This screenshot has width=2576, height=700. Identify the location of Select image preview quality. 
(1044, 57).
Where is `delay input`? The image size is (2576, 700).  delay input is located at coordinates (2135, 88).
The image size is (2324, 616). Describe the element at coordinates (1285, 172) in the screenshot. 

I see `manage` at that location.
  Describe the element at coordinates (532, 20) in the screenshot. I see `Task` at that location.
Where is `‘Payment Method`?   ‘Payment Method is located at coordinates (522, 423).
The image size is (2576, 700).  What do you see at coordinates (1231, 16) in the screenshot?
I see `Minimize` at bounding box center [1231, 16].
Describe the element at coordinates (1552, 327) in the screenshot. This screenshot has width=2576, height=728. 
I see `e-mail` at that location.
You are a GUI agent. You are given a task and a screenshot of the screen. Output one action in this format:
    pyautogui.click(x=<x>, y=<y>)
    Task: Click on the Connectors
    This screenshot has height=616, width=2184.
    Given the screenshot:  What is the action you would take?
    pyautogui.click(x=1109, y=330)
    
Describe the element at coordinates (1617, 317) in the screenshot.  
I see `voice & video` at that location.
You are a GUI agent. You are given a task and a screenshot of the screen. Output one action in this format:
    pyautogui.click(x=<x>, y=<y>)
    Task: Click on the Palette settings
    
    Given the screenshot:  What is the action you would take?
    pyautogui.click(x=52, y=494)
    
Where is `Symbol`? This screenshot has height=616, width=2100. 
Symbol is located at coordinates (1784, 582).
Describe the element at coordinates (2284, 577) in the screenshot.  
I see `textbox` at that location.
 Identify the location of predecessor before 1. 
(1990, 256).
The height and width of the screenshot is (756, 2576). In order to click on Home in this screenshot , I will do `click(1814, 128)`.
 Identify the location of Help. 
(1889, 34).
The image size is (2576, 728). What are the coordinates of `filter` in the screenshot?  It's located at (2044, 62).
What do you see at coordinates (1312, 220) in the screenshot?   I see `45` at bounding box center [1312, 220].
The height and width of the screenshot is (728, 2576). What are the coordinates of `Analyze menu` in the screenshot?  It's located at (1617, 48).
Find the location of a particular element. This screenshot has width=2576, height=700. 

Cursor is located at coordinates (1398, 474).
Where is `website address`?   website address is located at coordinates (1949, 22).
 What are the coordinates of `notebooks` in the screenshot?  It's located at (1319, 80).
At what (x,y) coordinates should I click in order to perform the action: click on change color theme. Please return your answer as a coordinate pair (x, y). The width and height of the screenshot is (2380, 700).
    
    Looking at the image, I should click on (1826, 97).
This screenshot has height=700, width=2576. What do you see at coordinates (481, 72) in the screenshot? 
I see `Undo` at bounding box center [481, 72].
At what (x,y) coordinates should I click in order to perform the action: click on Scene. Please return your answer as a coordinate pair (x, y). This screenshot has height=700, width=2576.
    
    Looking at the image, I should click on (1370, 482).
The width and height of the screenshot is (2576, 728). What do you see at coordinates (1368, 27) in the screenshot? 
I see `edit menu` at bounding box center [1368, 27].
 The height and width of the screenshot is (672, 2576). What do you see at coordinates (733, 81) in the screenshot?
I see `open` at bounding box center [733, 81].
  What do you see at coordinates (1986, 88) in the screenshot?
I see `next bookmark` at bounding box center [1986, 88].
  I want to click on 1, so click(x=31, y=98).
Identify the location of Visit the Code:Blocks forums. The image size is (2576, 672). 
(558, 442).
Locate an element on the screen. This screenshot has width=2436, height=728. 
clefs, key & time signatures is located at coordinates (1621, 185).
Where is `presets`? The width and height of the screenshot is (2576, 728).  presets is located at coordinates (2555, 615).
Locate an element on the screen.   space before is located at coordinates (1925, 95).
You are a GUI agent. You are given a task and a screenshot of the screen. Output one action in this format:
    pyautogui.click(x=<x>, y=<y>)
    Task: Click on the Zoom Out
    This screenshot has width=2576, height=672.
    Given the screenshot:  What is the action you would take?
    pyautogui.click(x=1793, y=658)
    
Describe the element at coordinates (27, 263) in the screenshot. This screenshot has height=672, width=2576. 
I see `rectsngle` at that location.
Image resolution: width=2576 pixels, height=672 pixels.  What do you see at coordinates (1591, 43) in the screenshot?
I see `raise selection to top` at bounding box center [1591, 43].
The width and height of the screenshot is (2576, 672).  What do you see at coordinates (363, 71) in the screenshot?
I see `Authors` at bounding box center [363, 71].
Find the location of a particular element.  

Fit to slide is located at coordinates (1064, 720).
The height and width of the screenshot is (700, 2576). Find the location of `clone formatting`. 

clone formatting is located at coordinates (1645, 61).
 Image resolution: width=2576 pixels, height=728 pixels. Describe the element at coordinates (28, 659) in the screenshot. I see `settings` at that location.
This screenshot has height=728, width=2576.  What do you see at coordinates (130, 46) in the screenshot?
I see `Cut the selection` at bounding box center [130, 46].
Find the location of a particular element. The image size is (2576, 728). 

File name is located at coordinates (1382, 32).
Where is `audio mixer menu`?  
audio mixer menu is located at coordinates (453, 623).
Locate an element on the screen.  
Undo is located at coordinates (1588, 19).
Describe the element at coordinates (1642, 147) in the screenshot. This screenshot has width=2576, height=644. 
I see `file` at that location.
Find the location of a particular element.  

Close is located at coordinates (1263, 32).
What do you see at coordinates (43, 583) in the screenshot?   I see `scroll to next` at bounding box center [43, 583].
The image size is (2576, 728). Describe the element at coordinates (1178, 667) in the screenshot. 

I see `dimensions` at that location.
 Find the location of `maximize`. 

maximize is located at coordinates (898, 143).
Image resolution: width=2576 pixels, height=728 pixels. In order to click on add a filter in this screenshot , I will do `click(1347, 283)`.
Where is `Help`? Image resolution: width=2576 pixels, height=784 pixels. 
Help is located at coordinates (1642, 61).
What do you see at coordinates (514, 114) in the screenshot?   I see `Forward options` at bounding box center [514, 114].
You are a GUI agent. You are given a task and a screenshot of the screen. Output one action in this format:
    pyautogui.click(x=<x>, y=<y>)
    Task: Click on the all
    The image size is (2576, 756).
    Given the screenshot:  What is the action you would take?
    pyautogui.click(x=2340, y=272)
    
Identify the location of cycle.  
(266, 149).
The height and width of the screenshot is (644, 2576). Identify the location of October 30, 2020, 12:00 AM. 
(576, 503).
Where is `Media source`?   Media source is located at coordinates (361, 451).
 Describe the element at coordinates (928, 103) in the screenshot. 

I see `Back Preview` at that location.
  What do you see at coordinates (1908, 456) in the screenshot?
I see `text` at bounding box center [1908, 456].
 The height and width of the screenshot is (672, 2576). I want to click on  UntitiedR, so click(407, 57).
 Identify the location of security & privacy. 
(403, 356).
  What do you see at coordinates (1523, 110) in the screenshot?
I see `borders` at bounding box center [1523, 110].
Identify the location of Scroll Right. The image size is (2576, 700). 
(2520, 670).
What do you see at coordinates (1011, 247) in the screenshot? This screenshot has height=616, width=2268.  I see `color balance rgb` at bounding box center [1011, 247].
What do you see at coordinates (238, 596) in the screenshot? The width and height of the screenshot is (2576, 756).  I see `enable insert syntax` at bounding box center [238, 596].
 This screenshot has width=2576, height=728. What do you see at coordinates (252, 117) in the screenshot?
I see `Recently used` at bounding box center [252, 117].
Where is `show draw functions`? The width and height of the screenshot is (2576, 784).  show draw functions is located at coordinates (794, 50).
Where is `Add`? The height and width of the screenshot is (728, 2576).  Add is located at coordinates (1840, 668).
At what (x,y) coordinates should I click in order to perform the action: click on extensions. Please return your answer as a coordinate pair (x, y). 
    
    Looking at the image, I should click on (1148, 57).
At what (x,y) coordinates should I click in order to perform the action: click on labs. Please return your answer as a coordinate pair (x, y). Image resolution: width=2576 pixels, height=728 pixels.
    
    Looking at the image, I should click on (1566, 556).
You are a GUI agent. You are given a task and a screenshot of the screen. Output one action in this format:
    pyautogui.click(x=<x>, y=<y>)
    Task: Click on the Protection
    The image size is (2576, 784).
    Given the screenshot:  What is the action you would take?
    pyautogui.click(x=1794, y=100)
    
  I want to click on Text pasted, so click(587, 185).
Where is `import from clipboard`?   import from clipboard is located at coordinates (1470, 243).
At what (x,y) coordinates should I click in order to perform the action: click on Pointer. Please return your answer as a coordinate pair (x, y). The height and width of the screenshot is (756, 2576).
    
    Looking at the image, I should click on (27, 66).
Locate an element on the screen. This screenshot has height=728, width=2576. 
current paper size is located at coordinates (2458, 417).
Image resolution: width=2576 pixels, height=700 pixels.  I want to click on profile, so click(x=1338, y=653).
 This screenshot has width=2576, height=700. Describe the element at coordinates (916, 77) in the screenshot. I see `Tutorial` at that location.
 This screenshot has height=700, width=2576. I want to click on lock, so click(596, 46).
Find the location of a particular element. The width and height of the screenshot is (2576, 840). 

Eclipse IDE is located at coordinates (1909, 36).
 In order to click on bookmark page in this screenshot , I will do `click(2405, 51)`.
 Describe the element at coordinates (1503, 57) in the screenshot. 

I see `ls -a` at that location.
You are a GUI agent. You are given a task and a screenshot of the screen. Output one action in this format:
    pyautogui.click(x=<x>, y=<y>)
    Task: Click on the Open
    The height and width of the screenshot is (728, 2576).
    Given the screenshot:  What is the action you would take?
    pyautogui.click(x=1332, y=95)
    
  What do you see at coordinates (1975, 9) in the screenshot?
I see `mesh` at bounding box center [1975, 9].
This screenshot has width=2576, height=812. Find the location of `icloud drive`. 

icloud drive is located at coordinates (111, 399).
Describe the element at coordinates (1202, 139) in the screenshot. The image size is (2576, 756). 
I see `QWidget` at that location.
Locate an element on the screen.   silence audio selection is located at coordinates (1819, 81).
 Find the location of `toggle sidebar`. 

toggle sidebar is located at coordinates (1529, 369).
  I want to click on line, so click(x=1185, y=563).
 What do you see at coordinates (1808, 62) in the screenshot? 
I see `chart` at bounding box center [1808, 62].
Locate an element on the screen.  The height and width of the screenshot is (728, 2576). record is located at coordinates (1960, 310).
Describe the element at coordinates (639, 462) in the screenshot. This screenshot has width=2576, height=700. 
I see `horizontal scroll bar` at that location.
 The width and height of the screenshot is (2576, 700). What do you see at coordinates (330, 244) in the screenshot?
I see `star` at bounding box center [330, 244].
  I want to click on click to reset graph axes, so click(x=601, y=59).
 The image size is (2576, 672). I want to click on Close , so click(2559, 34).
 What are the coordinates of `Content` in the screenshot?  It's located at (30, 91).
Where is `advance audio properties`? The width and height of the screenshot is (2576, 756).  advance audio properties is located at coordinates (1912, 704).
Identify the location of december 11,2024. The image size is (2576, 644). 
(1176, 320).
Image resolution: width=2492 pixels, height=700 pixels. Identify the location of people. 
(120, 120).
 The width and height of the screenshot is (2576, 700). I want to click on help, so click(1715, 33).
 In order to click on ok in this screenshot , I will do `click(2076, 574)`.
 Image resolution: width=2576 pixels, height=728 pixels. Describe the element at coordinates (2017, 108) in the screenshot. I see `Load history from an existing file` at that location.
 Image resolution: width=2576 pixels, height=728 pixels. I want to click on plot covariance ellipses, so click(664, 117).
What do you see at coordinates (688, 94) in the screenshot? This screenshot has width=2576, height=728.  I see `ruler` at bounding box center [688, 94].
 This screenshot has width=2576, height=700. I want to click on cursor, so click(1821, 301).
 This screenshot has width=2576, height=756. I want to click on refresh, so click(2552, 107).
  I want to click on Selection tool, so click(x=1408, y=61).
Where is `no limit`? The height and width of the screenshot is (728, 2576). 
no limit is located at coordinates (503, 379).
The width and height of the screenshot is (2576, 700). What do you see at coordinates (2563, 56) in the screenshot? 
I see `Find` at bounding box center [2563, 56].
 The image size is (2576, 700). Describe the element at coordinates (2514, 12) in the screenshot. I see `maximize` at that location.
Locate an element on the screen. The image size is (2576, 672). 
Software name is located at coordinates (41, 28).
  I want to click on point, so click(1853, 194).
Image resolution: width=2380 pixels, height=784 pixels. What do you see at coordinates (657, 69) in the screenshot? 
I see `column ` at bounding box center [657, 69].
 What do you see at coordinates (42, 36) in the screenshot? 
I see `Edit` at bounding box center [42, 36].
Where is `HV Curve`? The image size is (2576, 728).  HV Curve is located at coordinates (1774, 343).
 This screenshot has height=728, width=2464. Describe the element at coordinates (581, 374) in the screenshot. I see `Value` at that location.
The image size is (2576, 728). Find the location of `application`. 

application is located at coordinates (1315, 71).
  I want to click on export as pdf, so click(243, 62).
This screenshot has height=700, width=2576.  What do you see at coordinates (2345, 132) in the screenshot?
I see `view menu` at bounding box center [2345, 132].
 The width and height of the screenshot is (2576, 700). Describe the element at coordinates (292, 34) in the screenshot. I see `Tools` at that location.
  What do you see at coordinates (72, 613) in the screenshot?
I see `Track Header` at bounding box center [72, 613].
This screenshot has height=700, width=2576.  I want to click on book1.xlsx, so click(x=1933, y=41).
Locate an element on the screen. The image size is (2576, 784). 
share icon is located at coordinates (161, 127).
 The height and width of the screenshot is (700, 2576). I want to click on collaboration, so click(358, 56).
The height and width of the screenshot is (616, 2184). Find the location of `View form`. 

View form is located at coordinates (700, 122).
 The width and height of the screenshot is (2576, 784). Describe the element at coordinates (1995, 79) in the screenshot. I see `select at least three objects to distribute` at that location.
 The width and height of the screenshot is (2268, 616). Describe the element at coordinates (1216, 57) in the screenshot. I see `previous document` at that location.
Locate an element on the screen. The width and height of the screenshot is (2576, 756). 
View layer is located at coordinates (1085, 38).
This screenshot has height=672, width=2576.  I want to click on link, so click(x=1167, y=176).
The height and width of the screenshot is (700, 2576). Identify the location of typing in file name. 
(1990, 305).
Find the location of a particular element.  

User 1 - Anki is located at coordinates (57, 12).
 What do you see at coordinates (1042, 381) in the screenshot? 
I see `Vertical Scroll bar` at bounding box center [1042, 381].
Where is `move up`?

|---|

Goal: Write out the data above word for word, starting at its first line and ending at the line that contains "coordinates (2135, 88).", with both of those lines included.

Correct result:
This screenshot has width=2576, height=700. Identify the location of Select image preview quality. 
(1044, 57).
Where is `delay input`? The image size is (2576, 700).  delay input is located at coordinates (2135, 88).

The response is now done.